* _Assigned task_
Using the records below, transcribe exactly only the lines from the one with "Screen dimensions: 234x342" through the end, both included, and drop every picture.

* _Provided information_
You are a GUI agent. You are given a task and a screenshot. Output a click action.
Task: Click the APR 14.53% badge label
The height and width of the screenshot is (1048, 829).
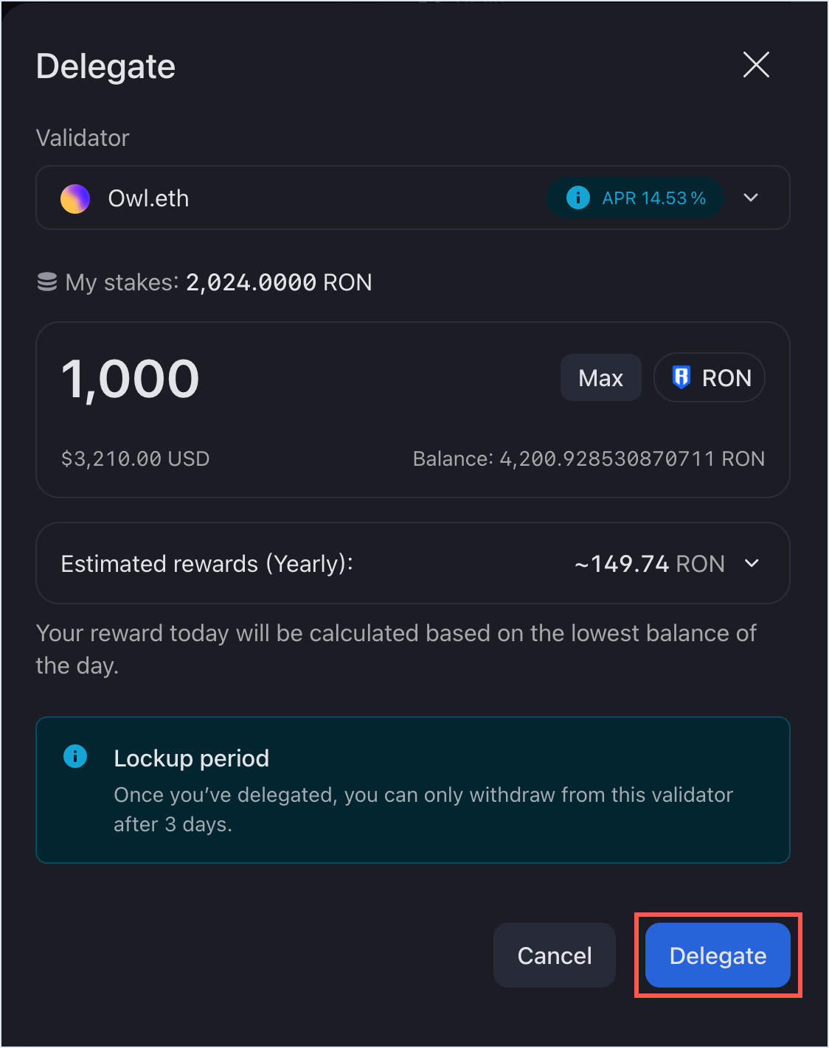(653, 198)
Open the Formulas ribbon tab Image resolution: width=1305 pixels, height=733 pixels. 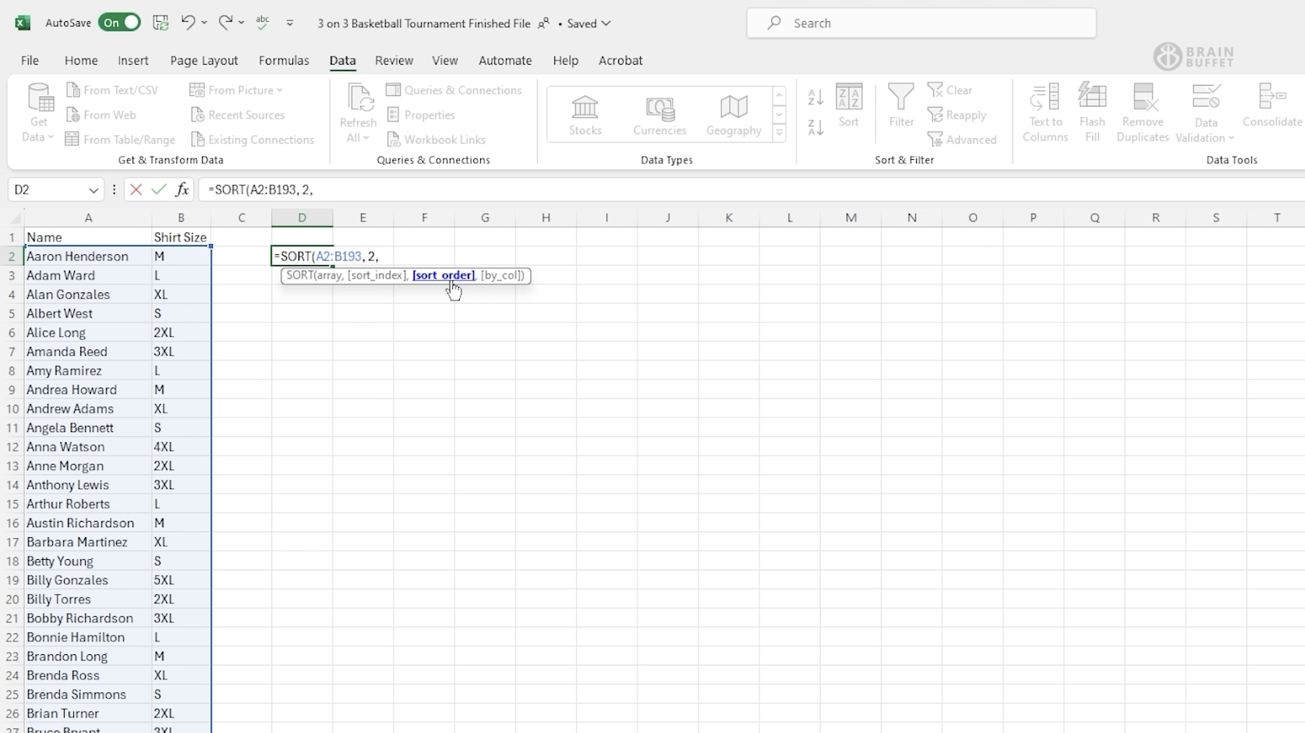284,60
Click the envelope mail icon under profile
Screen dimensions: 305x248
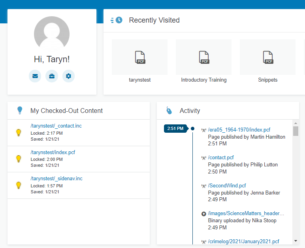(35, 76)
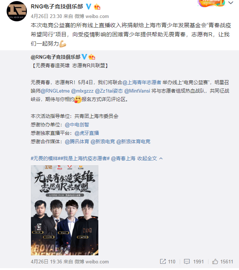
Task: Like the post with thumbs-up icon
Action: 215,262
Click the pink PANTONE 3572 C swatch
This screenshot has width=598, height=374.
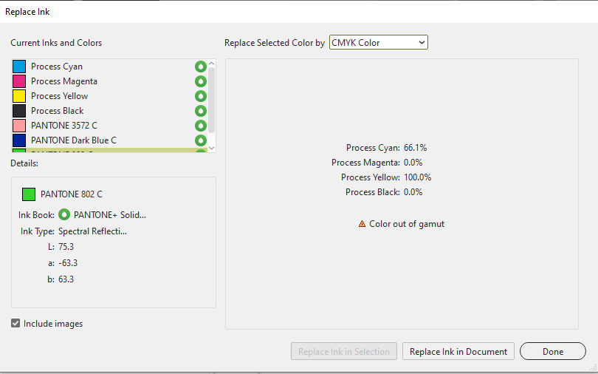[x=19, y=126]
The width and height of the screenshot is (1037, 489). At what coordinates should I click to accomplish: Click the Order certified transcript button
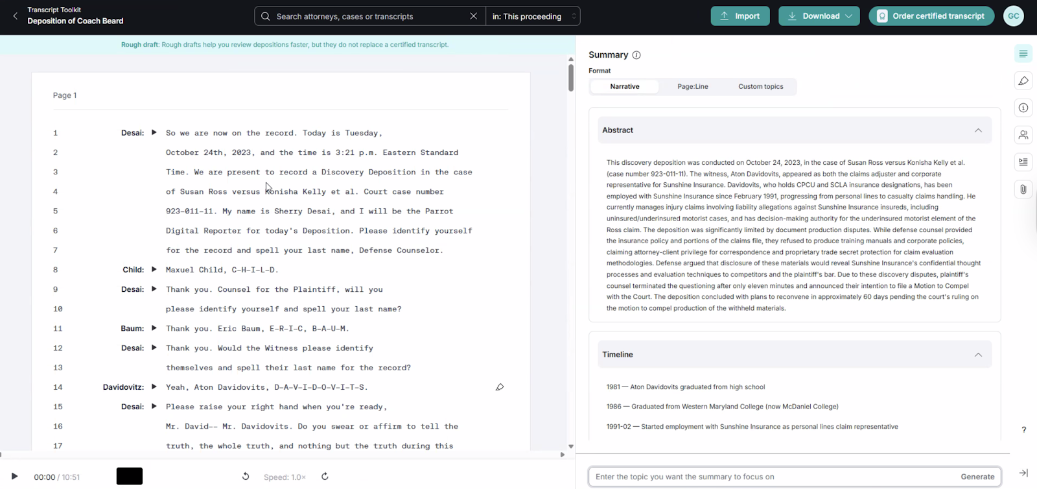[931, 16]

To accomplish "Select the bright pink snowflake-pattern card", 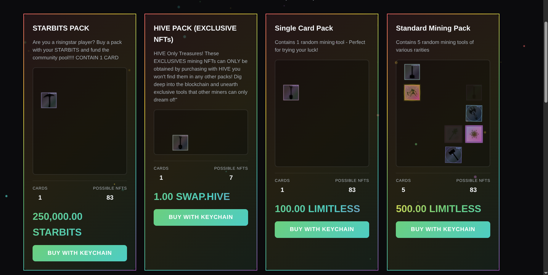I will [474, 134].
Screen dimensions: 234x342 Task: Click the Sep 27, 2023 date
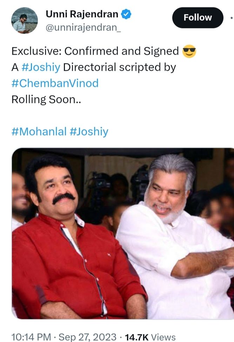87,337
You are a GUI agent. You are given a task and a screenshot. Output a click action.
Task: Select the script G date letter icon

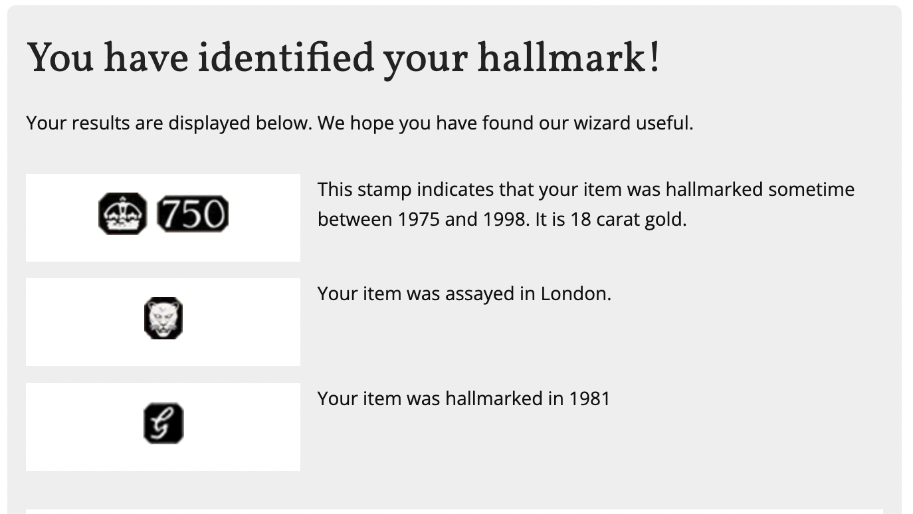(163, 423)
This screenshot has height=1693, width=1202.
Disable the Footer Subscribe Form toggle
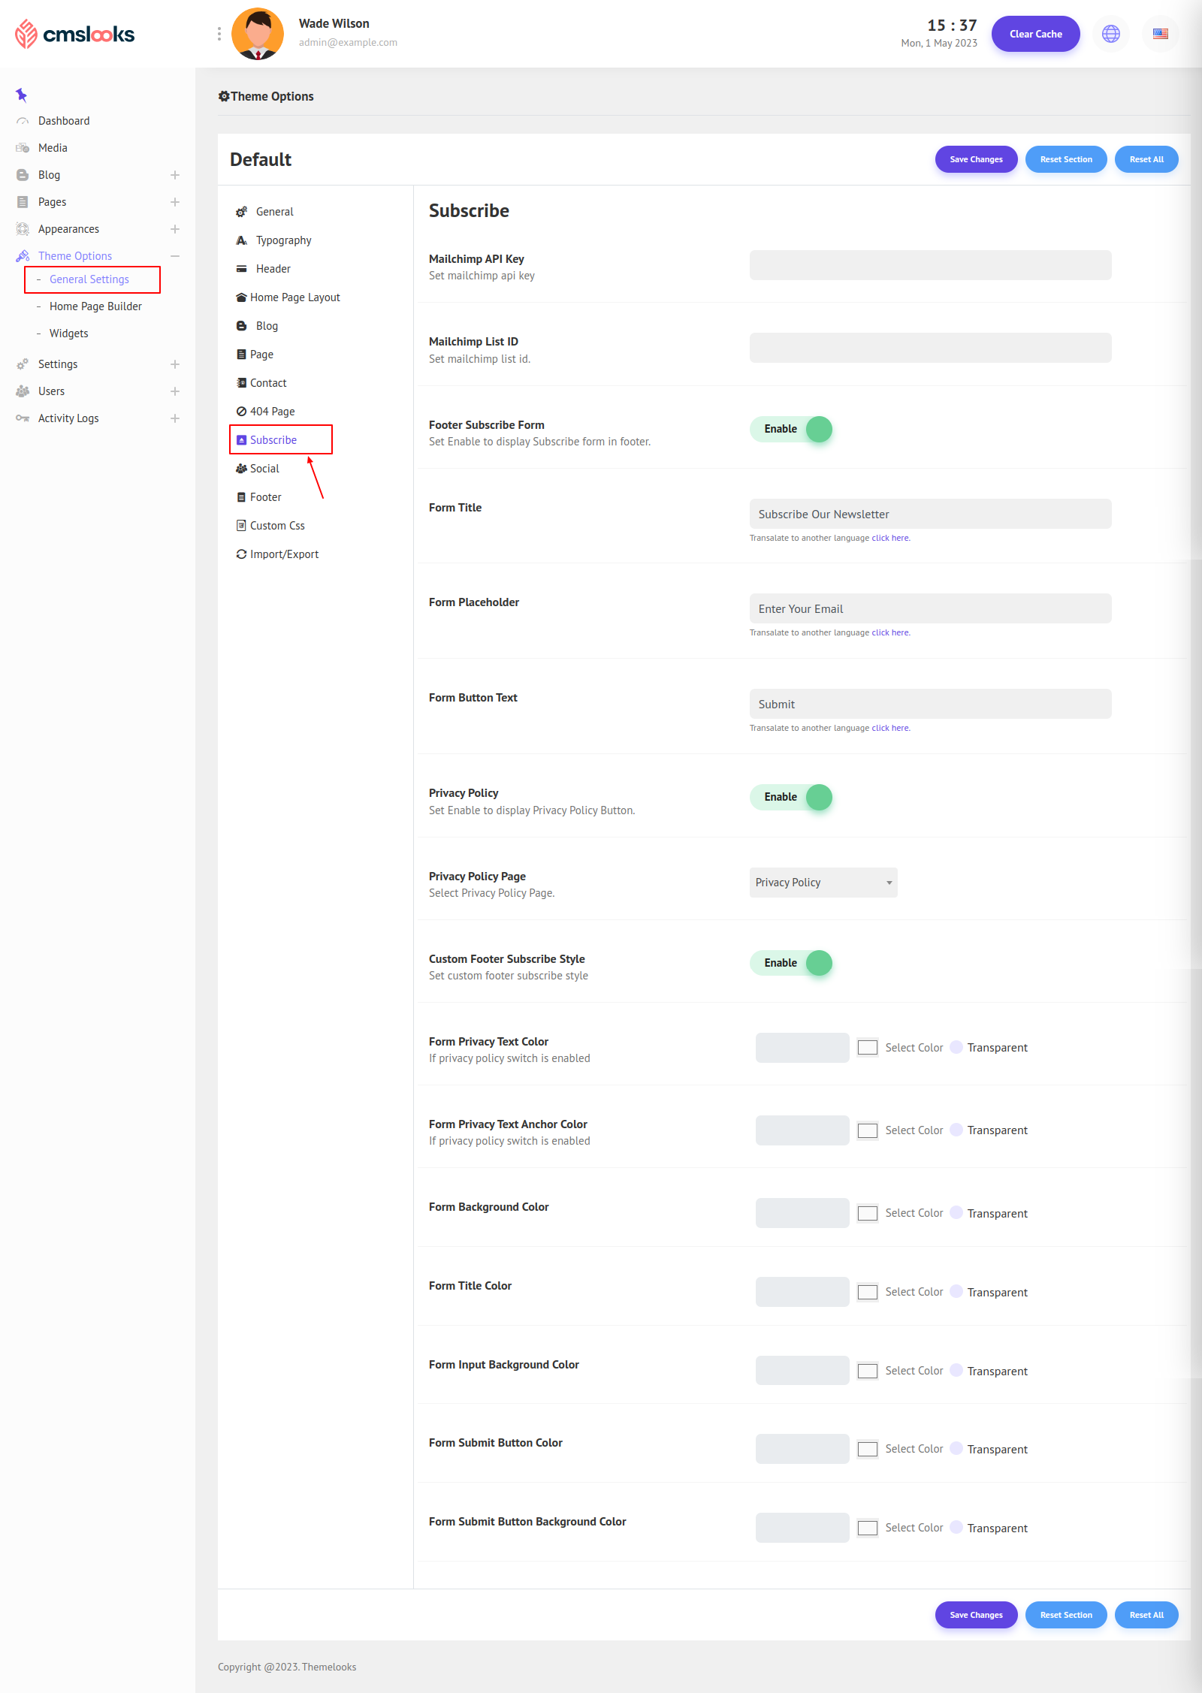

* _Output for this exercise_
Screen dimensions: 234x342 Task: Click the Sep 27, 2023 date
87,337
You are a GUI agent. You are given a task and a screenshot. Output a click action.
Task: Select the script G date letter icon

(163, 423)
This screenshot has height=1693, width=1202.
Disable the Footer Subscribe Form toggle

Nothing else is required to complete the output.